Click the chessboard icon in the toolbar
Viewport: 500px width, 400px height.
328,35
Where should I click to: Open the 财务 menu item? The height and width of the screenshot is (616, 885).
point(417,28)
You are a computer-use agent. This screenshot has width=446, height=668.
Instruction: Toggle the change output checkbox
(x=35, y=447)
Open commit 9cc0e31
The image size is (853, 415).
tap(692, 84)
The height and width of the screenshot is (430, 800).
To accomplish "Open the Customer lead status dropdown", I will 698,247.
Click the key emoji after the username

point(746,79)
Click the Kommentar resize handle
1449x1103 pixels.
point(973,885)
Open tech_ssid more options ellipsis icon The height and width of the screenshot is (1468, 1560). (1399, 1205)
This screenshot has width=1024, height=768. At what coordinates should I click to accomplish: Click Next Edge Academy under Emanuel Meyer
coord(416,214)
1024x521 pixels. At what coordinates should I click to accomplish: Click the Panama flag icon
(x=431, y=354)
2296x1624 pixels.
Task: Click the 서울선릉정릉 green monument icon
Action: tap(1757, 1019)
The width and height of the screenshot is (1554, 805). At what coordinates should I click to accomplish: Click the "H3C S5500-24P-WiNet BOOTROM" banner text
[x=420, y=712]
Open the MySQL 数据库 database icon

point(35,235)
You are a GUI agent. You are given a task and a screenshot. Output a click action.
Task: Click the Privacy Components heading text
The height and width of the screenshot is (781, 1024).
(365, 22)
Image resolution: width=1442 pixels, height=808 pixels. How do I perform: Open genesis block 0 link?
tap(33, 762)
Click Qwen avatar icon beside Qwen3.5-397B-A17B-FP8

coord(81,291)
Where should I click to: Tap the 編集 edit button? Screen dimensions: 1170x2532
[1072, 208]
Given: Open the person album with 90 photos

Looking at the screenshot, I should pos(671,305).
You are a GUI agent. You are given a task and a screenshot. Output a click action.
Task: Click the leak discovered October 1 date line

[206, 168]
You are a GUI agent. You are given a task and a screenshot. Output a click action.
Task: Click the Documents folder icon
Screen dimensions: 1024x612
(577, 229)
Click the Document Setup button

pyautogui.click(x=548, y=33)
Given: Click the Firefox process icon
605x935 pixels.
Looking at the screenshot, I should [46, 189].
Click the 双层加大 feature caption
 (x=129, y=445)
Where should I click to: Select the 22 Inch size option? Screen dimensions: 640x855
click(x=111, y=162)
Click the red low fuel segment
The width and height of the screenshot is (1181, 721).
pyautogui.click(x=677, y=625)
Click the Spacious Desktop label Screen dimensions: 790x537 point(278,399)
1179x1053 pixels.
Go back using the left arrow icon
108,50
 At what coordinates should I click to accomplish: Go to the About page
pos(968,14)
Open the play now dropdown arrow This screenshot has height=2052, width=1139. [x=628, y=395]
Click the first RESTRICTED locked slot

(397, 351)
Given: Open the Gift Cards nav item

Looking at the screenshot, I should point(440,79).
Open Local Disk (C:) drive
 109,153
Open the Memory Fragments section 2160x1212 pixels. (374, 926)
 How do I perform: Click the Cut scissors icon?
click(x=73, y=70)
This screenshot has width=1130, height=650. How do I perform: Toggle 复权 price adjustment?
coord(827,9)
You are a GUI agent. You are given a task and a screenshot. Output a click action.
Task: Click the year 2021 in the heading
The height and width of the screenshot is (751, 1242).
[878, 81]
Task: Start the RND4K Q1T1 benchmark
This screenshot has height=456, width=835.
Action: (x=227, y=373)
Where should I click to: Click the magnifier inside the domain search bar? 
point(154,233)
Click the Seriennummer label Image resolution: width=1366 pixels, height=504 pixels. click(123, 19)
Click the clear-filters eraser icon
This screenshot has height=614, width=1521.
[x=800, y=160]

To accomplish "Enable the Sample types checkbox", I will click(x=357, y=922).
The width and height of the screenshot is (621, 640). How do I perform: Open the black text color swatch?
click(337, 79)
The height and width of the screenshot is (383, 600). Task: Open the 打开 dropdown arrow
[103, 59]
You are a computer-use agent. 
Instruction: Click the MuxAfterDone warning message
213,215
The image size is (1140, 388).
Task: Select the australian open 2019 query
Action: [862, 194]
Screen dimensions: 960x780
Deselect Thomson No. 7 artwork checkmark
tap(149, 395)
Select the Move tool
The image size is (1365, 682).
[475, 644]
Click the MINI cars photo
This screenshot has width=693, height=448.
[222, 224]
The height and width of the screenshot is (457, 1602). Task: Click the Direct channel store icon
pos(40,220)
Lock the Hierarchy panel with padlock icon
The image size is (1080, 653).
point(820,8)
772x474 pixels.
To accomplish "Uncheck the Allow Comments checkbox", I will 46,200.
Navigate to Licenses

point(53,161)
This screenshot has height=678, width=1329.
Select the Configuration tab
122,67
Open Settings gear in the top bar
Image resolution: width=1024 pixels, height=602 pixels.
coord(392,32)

[Your assignment] Here the output must be the lines above from the line with "The width and height of the screenshot is (621, 640)." to the line with "772x474 pixels.", both included, duplicated word for word and nothing else.

[Task output]
The width and height of the screenshot is (621, 640). How do I perform: Open the black text color swatch?
click(337, 79)
The height and width of the screenshot is (383, 600). Task: Open the 打开 dropdown arrow
[103, 59]
You are a computer-use agent. 
Instruction: Click the MuxAfterDone warning message
213,215
The image size is (1140, 388).
Task: Select the australian open 2019 query
Action: [862, 194]
Screen dimensions: 960x780
Deselect Thomson No. 7 artwork checkmark
tap(149, 395)
Select the Move tool
The image size is (1365, 682).
[475, 644]
Click the MINI cars photo
This screenshot has width=693, height=448.
[222, 224]
The height and width of the screenshot is (457, 1602). Task: Click the Direct channel store icon
pos(40,220)
Lock the Hierarchy panel with padlock icon
The image size is (1080, 653).
point(820,8)
772x474 pixels.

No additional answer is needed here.